++++ Supplied records ++++

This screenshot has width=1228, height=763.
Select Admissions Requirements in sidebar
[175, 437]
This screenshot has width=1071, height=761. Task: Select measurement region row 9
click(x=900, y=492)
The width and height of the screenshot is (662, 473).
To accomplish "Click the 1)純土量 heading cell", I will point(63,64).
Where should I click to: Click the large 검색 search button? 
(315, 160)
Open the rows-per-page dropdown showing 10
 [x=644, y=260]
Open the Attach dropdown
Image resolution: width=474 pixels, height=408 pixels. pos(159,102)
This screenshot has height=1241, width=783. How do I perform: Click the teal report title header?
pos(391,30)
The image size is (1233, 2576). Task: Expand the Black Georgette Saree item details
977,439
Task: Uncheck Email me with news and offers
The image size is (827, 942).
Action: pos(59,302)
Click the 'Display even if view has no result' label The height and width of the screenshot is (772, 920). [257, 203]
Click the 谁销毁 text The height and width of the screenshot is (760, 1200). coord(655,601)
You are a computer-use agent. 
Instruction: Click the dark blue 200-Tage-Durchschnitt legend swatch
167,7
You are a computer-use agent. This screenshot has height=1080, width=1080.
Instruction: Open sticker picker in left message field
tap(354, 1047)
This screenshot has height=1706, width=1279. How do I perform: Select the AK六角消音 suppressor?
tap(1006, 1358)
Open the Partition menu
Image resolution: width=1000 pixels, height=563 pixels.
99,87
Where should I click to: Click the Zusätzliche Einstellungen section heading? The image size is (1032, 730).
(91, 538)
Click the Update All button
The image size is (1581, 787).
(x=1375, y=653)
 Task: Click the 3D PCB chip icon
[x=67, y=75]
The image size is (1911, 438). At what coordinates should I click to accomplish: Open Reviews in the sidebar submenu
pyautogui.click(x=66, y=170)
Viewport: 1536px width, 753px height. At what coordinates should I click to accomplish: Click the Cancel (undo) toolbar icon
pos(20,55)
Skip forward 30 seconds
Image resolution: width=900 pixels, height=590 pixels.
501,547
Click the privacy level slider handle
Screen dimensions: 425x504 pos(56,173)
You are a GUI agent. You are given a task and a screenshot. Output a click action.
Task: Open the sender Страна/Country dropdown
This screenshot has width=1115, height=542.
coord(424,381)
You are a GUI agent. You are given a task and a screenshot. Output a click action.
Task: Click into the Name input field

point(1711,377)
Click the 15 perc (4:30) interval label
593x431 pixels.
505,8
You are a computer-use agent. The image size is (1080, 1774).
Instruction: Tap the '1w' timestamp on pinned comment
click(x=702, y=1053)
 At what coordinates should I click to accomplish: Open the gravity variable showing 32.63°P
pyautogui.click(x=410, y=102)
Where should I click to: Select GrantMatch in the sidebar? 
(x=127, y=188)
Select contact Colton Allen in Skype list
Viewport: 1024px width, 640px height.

++++

#### Exercise prompt
Collect each line of the entries that has the word "computer", copying it in full.

#### Response to this exercise
You are a computer-use agent. 
You are a computer-use agent. This screenshot has height=1080, width=1080.
You are a computer-use agent. The image size is (1080, 1774).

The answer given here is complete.